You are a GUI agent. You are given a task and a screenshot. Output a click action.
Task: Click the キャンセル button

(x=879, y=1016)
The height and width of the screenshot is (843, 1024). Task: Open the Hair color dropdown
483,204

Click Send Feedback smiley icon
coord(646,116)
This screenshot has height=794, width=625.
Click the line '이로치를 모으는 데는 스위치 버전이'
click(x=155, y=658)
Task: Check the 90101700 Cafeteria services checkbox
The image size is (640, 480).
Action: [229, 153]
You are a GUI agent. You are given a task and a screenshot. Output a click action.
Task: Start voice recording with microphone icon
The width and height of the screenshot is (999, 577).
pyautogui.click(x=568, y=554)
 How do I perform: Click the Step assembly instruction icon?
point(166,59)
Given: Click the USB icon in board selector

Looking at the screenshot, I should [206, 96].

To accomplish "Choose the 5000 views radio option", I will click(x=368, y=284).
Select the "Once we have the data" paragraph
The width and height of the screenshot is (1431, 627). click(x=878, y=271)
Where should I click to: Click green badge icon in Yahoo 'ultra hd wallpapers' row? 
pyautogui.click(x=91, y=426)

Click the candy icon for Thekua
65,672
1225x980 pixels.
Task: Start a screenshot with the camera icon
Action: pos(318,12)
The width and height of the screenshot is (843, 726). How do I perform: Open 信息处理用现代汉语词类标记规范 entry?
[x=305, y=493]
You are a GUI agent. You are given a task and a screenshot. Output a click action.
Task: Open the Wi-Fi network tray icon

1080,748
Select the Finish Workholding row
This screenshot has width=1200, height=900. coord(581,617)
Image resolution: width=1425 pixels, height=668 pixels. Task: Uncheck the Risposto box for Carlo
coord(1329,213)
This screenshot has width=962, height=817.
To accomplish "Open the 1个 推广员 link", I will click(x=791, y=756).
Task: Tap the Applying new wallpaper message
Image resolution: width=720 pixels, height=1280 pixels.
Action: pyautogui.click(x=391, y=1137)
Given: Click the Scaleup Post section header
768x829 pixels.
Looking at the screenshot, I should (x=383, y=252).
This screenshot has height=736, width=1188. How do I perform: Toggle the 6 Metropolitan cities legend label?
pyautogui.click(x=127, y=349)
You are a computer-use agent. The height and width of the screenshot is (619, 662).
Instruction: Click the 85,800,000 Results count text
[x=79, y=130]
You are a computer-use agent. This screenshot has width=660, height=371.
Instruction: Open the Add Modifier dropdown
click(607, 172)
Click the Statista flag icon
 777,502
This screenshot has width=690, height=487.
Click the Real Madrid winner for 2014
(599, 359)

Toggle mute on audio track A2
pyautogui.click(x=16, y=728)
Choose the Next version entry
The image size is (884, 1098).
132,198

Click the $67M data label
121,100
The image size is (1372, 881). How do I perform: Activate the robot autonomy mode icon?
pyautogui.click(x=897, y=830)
□ □ □ □
* ABOUT THIS TASK: The output should consist only of the lines from the one with "Select the Finish Workholding row" through the final line of the records above, exactly.

* ANSWER BOX:
Select the Finish Workholding row
This screenshot has width=1200, height=900. coord(581,617)
Image resolution: width=1425 pixels, height=668 pixels. Task: Uncheck the Risposto box for Carlo
coord(1329,213)
This screenshot has width=962, height=817.
To accomplish "Open the 1个 推广员 link", I will click(x=791, y=756).
Task: Tap the Applying new wallpaper message
Image resolution: width=720 pixels, height=1280 pixels.
Action: pyautogui.click(x=391, y=1137)
Given: Click the Scaleup Post section header
768x829 pixels.
Looking at the screenshot, I should (x=383, y=252).
This screenshot has height=736, width=1188. How do I perform: Toggle the 6 Metropolitan cities legend label?
pyautogui.click(x=127, y=349)
You are a computer-use agent. The height and width of the screenshot is (619, 662).
Instruction: Click the 85,800,000 Results count text
[x=79, y=130]
You are a computer-use agent. This screenshot has width=660, height=371.
Instruction: Open the Add Modifier dropdown
click(607, 172)
Click the Statista flag icon
 777,502
This screenshot has width=690, height=487.
Click the Real Madrid winner for 2014
(599, 359)

Toggle mute on audio track A2
pyautogui.click(x=16, y=728)
Choose the Next version entry
The image size is (884, 1098).
132,198

Click the $67M data label
121,100
The image size is (1372, 881). How do I perform: Activate the robot autonomy mode icon?
pyautogui.click(x=897, y=830)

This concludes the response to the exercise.